In February 2023, CMS CMS revealed a discover of proposed rulemaking to replace their HCC danger adjustment algorithm (v28). These modifications included (i) leveraging ICD-10 reasonably than ICD-9 codes as the first constructing blocks, (ii) use of 115 HCC indicators reasonably than 79, and (iii) constraining some coefficients to be similar throughout severity ranges (e.g., diabetes, coronary heart failure). The brand new algorithm can be phased in throughout 2024–2026.
One key query is whether or not suppliers underneath conventional Medicare (TM) code otherwise than Medicare Benefit (MA) plans. As a result of MA plan fee from CMS depends upon affected person severity, there may be an incentive to up-code diagnoses. A paper by Carlin et al. (2024) goals to guage whether or not or not this happens.

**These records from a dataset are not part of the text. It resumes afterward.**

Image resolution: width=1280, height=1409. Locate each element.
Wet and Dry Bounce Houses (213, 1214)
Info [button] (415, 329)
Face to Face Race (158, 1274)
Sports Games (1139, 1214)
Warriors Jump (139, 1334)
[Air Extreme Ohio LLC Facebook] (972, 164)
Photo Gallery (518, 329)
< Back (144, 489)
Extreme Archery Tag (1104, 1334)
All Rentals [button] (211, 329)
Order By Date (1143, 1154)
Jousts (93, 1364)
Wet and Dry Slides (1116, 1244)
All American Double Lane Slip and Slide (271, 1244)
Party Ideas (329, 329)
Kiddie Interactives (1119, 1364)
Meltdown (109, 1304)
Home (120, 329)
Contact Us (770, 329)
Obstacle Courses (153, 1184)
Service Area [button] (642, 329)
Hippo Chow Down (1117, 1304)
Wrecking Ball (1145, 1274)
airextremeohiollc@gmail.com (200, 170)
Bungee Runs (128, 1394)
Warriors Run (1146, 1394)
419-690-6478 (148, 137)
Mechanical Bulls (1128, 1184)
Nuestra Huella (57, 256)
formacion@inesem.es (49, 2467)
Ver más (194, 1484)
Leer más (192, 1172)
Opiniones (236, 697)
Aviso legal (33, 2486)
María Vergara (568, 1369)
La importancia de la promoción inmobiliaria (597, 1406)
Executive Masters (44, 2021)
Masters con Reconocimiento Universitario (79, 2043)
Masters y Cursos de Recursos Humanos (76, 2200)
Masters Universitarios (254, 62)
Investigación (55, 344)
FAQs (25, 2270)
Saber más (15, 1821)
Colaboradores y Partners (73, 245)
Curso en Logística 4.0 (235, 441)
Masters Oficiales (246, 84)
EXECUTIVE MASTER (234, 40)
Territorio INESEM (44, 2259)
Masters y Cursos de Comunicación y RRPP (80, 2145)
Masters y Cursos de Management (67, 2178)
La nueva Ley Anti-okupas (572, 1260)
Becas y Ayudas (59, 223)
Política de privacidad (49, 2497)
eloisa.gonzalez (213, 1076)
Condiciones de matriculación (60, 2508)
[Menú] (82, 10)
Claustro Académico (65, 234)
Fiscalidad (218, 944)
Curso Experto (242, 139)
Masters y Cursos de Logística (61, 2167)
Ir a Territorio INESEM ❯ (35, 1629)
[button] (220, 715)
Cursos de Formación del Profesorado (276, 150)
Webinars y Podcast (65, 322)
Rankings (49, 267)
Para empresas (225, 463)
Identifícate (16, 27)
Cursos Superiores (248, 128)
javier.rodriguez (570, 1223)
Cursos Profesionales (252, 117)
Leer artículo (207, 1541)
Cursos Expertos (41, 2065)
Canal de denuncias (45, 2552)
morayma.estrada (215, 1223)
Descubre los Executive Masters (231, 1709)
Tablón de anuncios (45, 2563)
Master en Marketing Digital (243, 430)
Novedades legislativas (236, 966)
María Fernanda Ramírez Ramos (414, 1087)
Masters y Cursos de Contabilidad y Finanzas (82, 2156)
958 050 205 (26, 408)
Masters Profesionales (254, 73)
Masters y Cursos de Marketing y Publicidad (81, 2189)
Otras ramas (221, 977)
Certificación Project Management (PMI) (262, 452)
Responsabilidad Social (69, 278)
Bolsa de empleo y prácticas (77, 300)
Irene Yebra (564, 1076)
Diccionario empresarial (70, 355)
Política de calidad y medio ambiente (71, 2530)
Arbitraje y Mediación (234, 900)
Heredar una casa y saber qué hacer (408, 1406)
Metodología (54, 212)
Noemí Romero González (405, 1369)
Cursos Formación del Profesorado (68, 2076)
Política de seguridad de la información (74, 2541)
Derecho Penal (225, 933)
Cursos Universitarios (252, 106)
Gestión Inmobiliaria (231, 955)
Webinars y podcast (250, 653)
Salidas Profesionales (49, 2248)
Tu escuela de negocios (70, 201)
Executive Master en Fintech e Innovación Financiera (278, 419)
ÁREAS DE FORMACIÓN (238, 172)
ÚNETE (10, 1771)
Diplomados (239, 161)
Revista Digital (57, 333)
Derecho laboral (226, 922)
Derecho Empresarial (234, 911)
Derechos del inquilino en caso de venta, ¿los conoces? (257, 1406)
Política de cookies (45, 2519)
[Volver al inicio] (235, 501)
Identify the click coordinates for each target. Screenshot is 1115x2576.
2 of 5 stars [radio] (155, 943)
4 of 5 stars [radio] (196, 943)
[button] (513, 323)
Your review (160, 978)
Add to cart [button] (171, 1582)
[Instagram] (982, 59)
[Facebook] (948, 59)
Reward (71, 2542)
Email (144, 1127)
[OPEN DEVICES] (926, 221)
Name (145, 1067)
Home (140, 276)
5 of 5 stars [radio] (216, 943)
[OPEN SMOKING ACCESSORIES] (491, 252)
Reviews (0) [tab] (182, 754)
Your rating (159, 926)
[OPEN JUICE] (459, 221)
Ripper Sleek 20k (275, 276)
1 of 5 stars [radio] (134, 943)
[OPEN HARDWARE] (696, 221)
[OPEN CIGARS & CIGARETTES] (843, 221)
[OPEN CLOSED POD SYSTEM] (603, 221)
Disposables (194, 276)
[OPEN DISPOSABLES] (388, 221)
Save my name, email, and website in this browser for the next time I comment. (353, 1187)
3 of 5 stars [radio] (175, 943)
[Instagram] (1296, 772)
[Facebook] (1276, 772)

They first clarify the mechanism via which MA plans might extra absolutely seize affected person secondary diagnoses:
MA plans have a possibility to evaluation medical information to make sure that suppliers didn’t by chance omit a analysis from encounter information. These opinions are extra vital when the suppliers’ reimbursement doesn’t incent detailed coding of the sufferers’ secondary diagnoses. MA plans to make corrections so as to add or (hardly ever) delete a analysis via CR information. As well as, each MA and TM suppliers could report further diagnoses via a HRA [health risk assessment] throughout a wellness go to or a house go to for this objective.
The authors use 2019 CMS claims knowledge and divide the information into 3 cohorts: MA plans, TM beneficiaries attributed to ACOs (“TM ACO”), and TM beneficiaries not attributed to an ACO (“TM non-ACO”). ACO consists of sufferers attributable to accountable care organizations (ACO), resembling these collaborating within the Medicare Shared Financial savings Program (MSSP). The authors notice that the TM non-ACO cohort serves as a key comparability since they aren’t topic to the identical coding depth incentives skilled by MA plans and TM ACOs (since ACO shared financial savings is also danger adjusted).
The authors determine sufferers who had a HRA primarily based on whether or not they had an annual wellness go to, preliminary preventive bodily examination, or chosen dwelling well being visits (following the Reid et al. 2020 algorithm). The authors additionally use data from encounter claims on whether or not a affected person chart evaluation befell. Utilizing these knowledge, the authors propensity-score matched the MA, TM ACO, and TM non-ACO cohorts. The authors then evaluate the matched and unmatched HCC scores and evaluated how the HRA and CR visits impacted the HCC danger scores. They discover:
Incremental well being danger as a consequence of diagnoses in HRA information elevated throughout protection cohorts in step with incentives to maximise danger scores:+0.9% for TM non-ACO,+1.2% for TM ACO, and+3.6% for MA. Together with HRA and CR information, the MA danger scores elevated by 9.8% within the matched cohort.
Analysis codes associated to vascular situations, congestive coronary heart failure, and diabetes had the most important contribution to common HCC rating throughout all 3 cohorts. Vascular, pscyh, and congestive coronary heart failure had been most probably to extend as a consequence of HRA/CR coding depth actions.
Whereas different papers have claimed Medicare Benefit have upcoded diagnoses for extra favorable reimbursement, this paper clearly specifies not solely the magnitude of the affect, but additionally the mechanism via which it’s most probably to happen. You possibly can learn the total paper right here.